When a consult agent starts, it does not know any other nodes. To learn from other nodes in the cluster, the agent must join an existing cluster. To join such a cluster, it only needs to know one node in the cluster. After joining, it will talk to the member gossip and quickly discover other nodes in the cluster. A consult agent can join any type of other agents, not just those running in server mode. So we put
# node2 consul join 192.168.99.128 # node3 consul join 192.168.99.128 #At this point, you have joined the cluster [email protected]:~# consul members Node Address Status Type Build Protocol DC Segment 192.168.99.128 192.168.99.128:8301 alive server 1.7.2 2 bj <all> 192.168.99.129 192.168.99.129:8301 alive server 1.7.2 2 bj <all> 192.168.99.130 192.168.99.130:8301 alive server 1.7.2 2 bj <all> [email protected]:~# consul operator raft list-peers Node ID Address State Voter RaftProtocol 192.168.99.128 9095c165-7f5f-6892-e9bc-722c3a08ebf0 192.168.99.128:8300 leader true 3 192.168.99.129 7234405d-cde5-e0ef-56b1-55e958de5b6c 192.168.99.129:8300 follower true 3 192.168.99.130 8bbc7729-e41c-e548-c9a8-9bf9c01fdb54 192.168.99.130:8300 follower true 3
The consult supports multiple data center nodes.
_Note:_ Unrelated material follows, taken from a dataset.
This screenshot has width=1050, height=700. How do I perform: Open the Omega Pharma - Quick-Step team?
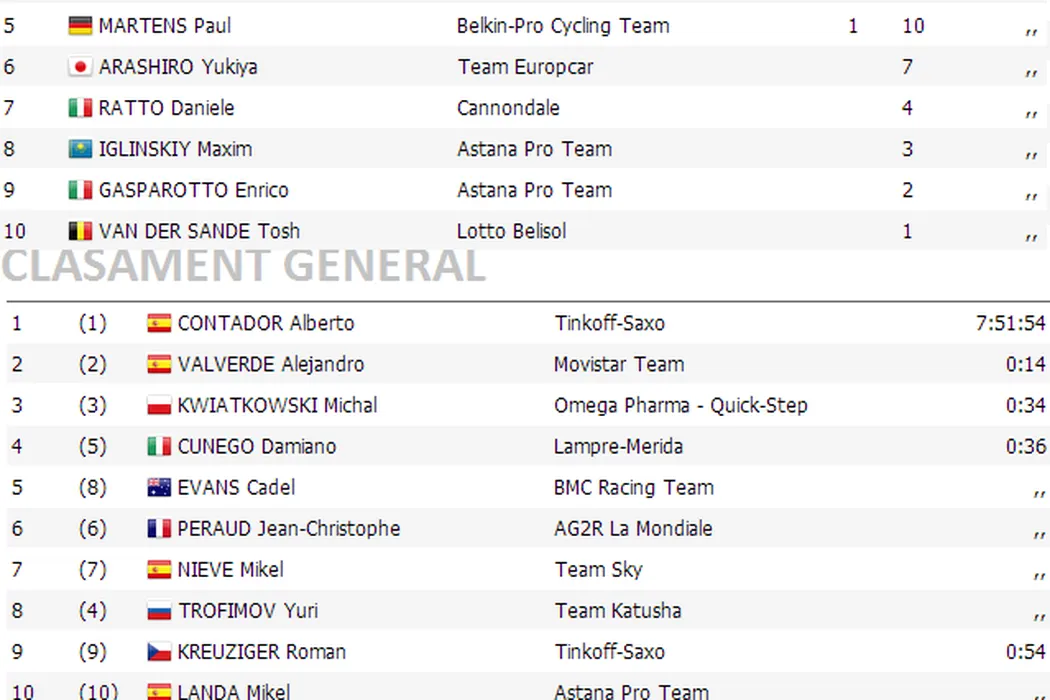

As mentioned above, the multi data center nodes are discovered through the WAN pool. Therefore, we add a sh consult node
#node4 consul agent -server -bootstrap-expect 3 -data-dir /tmp/consul -node=192.168.99.131 -bind=192.168.99.131 -datacenter SH -ui [email protected]:~# consul join -wan 192.168.99.128 Successfully joined cluster by contacting 1 nodes. [email protected]:~# consul members -wan Node Address Status Type Build Protocol DC Segment 192.168.99.128.bj 192.168.99.128:8302 alive server 1.7.2 2 bj <all> 192.168.99.129.bj 192.168.99.129:8302 alive server 1.7.2 2 bj <all> 192.168.99.130.bj 192.168.99.130:8302 alive server 1.7.2 2 bj <all> 192.168.99.131.sh 192.168.99.131:8302 alive server 1.7.2 2 sh <all>
In this way, the cluster of multi data center nodes is configured. We can see the cluster information on the web interface of consult.